**Task prompt:** In the cocoa price article below, turn the paragraph that begins "Ivory Coast, the biggest grower" into a short bulleted list that keeps its main facts.

Ivory Coast Raises Cocoa Farmers Pay by 10% After Price Recovery

(Bloomberg) -- The world’s biggest cocoa producers raised the guaranteed pay for their farmers after a recovery in global prices.

Ivory Coast, the biggest grower, increased the so-called farmgate price by 10% to 825 CFA francs ($1.37) per kilogram for the bigger of the two annual harvests that begins on Tuesday, Lambert Kouassi Konan, president of cocoa regulator Le Conseil du Cafe-Cacao, told reporters in the commercial capital, Abidjan. Minimum pay was 750 francs per kilogram for the last main crop.

New York futures have risen by about a fifth over the past 12 months, a second year of gains on forecasts of a fairly balanced market after huge surpluses in 2017. Ivory Coast, which usually sells almost all its cocoa prior to start of the season, uses the value of these forward-sale deals to determine farmers’ pay.

Top Cocoa Growers Raise Farmers’ Pay After Price Recovery

While the nation is increasing farmers’ pay a second straight year, it still falls short of the 1,100 francs per kilogram that was set for the 2016-17 main crop. Ivory Coast and neighboring Ghana, the second-biggest grower, are banking on a mutual strategy to levy a premium of $400 per ton to increase growers’ compensation from October next year as both nations head for presidential elections in the last quarter of 2020.

Ghana set its farmgate price for the main harvest at 515 cedis ($95) per 64-kilogram bag, or 8,240 cedis per ton, Gyiele Nurah, the minister of state at the Ministry of Food and Agriculture, told farmers in the central town of Sunyani. The 8.4% increase is the first pay rise in three years.

**Data shown:**

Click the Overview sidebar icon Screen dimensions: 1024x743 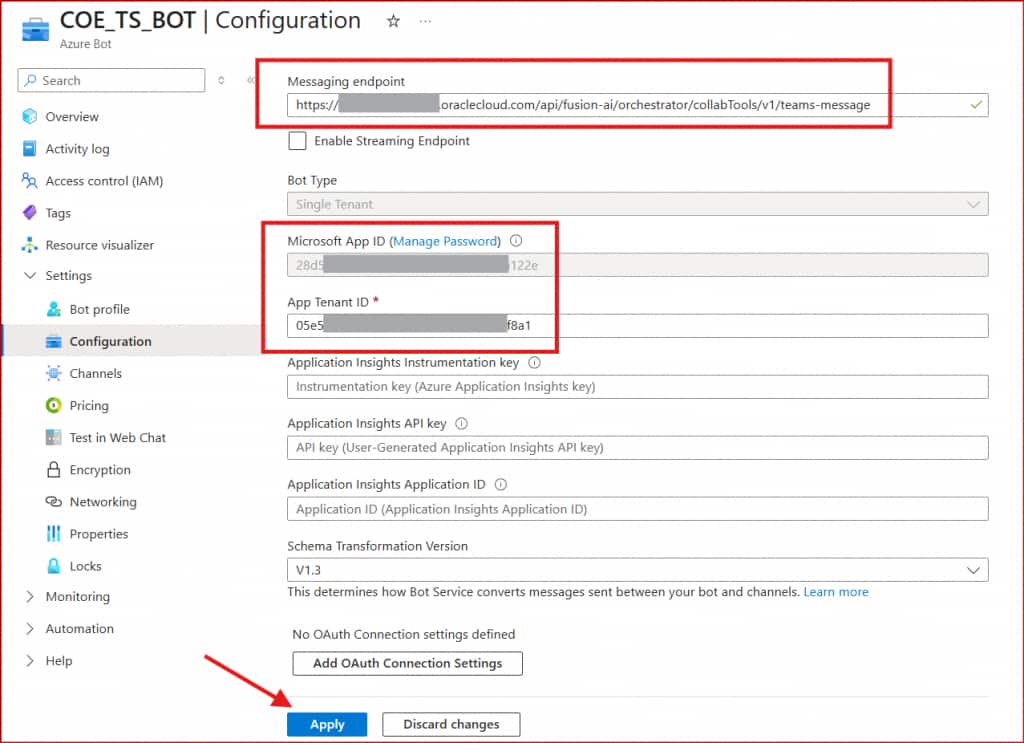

* * *

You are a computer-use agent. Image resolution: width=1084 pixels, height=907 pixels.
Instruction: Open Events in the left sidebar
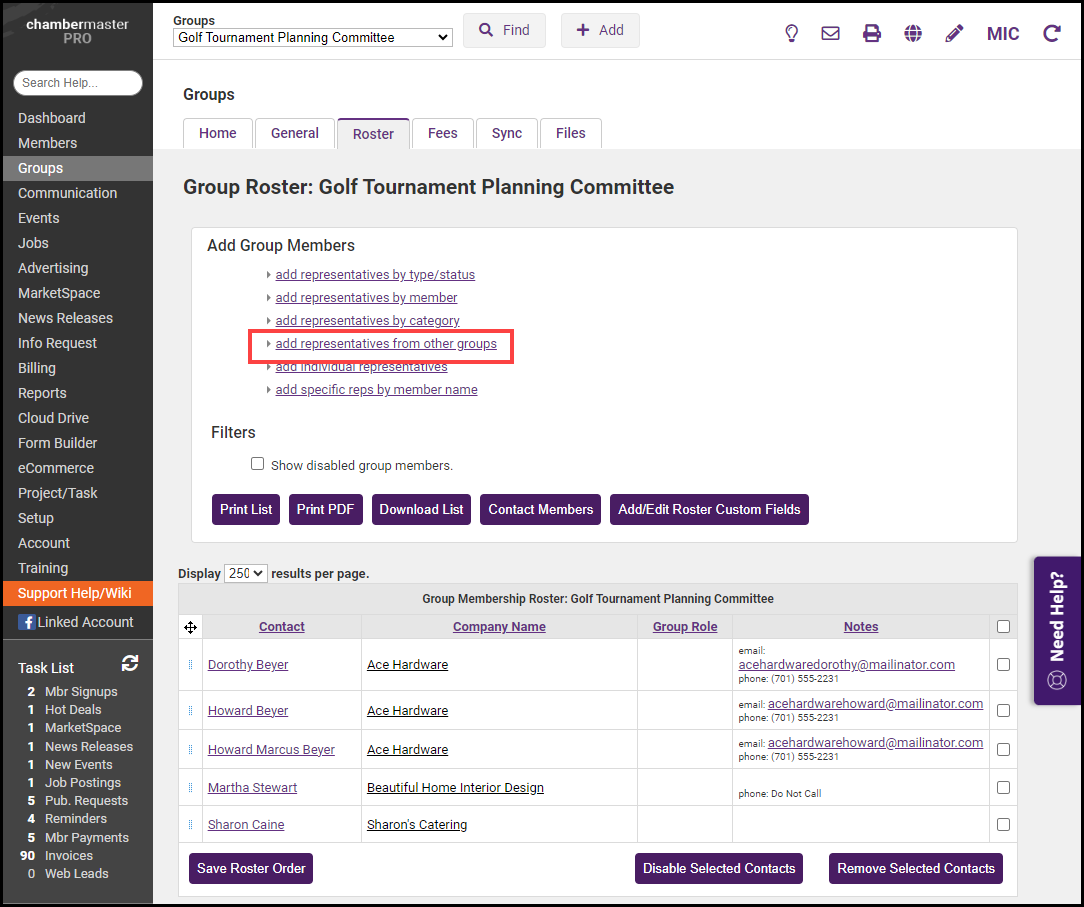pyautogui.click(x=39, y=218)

**Result below:**
- Ivory Coast, the biggest grower, raised the farmgate price by 10%.
- The new price is 825 CFA francs ($1.37) per kilogram.
- It applies to the bigger of the two annual harvests, which begins on Tuesday.
- Lambert Kouassi Konan, president of the cocoa regulator Le Conseil du Cafe-Cacao, announced it to reporters in Abidjan, the commercial capital.
- Minimum pay for the last main crop was 750 francs per kilogram.